— WORK REQUIRED —
Reproduce the listing below line for line, without any changes, and leave out the pictures.

-- start DATASET RECORDS --

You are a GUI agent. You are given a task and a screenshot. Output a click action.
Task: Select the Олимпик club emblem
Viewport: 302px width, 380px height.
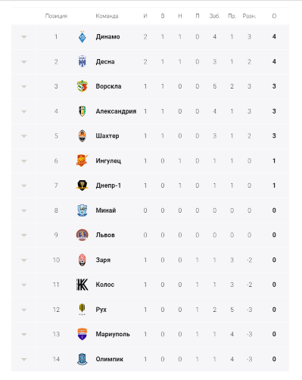tap(83, 359)
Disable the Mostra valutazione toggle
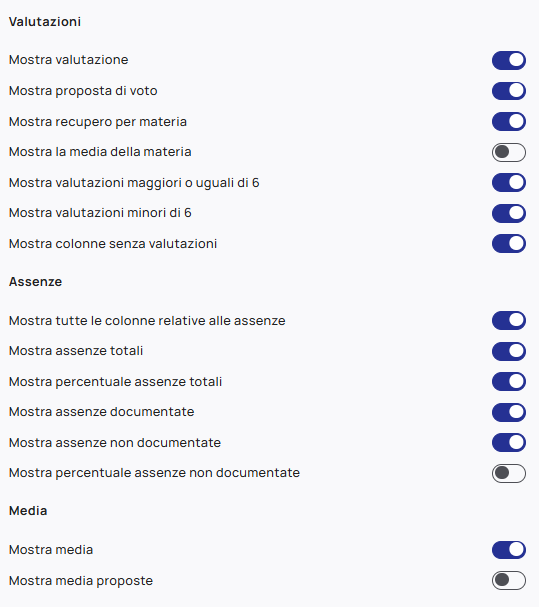The width and height of the screenshot is (539, 607). tap(509, 60)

-- end DATASET RECORDS --

— WRITTEN SOLUTION —
You are a GUI agent. You are given a task and a screenshot. Output a click action.
Task: Select the Олимпик club emblem
Viewport: 302px width, 380px height.
tap(83, 359)
Disable the Mostra valutazione toggle
The width and height of the screenshot is (539, 607). tap(509, 60)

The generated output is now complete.